Thus, the AHRA is best characterized as a carefully crafted “legislative solution[ ],” S. Rep. No. 102-294, at 31

, that seeks to “ensure the right of consumers to make ... digital audio recordings of copyrighted music for their private, noncommercial use[,] and at the same time “provide[ ] modest compensation to the various elements of the music industry for the digital home recordings of copyrighted music[,] all while effectively “prohibit[ing] the digital serial copying of copyrighted music[,] id. at 30.

B. The AHRA's DARD Definition

The instant case involves the remarkably complex question of which audio recording devices qualify as DARDs under the AHRA. As noted, Congress has furnished an answer in the statute itself, but discerning its intended meaning requires navigation of an intricate set of interlocking (and “non-intuitive”) definitions.

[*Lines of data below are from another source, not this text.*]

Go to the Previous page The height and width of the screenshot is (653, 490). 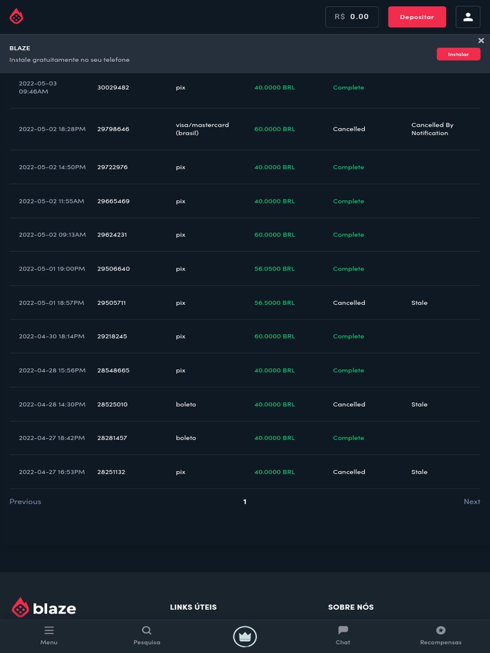tap(26, 502)
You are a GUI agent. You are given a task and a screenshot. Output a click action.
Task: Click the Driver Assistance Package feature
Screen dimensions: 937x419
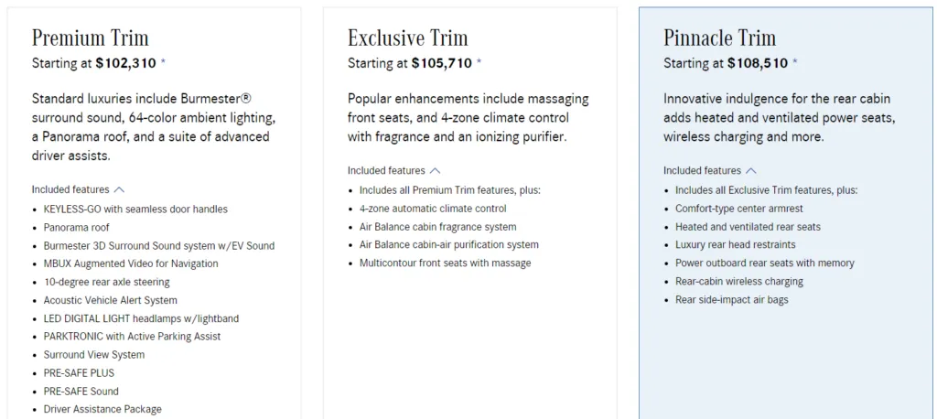[x=102, y=409]
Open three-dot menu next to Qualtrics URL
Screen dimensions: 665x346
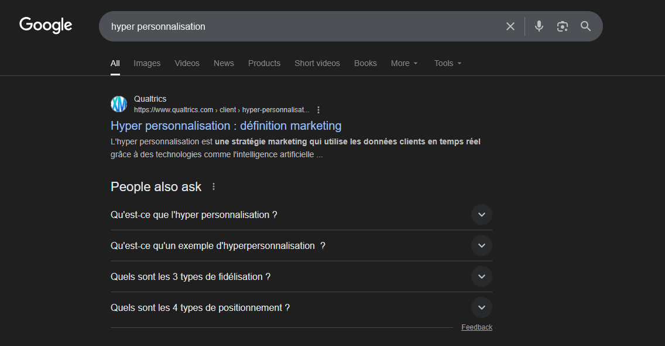[318, 110]
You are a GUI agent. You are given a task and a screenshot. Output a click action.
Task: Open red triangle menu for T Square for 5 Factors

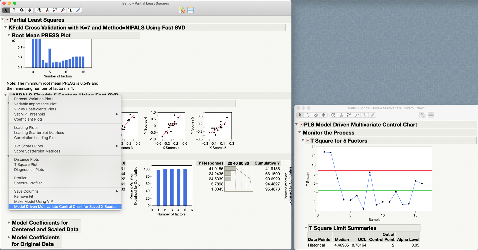click(308, 140)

Hollaar, supra , at 151. The undisputed bird's-eye view is that any machine for private use that has a recording function that is capable of, and has the primary purpose of, making a “digital audio copied recording” by reproducing a “digital music recording” qualifies as a DARD under the AHRA. See 17 U.S.C. § 1001

. But the statute also parses the terms “digital audio copied recording” and “digital music recording”; therefore, with respect to application of the AHRA's DARD definition, the devil is in the details.

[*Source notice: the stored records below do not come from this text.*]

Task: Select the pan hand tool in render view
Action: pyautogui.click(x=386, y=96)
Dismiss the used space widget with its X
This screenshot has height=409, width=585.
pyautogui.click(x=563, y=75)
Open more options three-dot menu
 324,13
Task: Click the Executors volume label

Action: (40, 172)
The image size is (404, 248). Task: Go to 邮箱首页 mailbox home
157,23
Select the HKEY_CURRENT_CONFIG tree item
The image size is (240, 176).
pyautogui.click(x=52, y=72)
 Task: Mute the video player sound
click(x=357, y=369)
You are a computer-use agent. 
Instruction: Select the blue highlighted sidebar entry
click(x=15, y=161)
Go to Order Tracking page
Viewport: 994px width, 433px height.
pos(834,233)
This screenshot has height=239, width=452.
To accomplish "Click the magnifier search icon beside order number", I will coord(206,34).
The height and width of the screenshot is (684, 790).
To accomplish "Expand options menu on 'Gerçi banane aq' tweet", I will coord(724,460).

To start, the statute expressly defines a “digital audio recording device” as

any machine or device of a type commonly distributed to individuals for use by individuals, whether or not included with or as part of some other machine or device, the digital recording function of which is designed or marketed for the primary purpose of, and that is capable of, making a digital audio copied recording for private use. ...

17 U.S.C. § 1001(3)

(emphasis added).5 Put another way, this provision plainly establishes that a DARD is a machine intended for...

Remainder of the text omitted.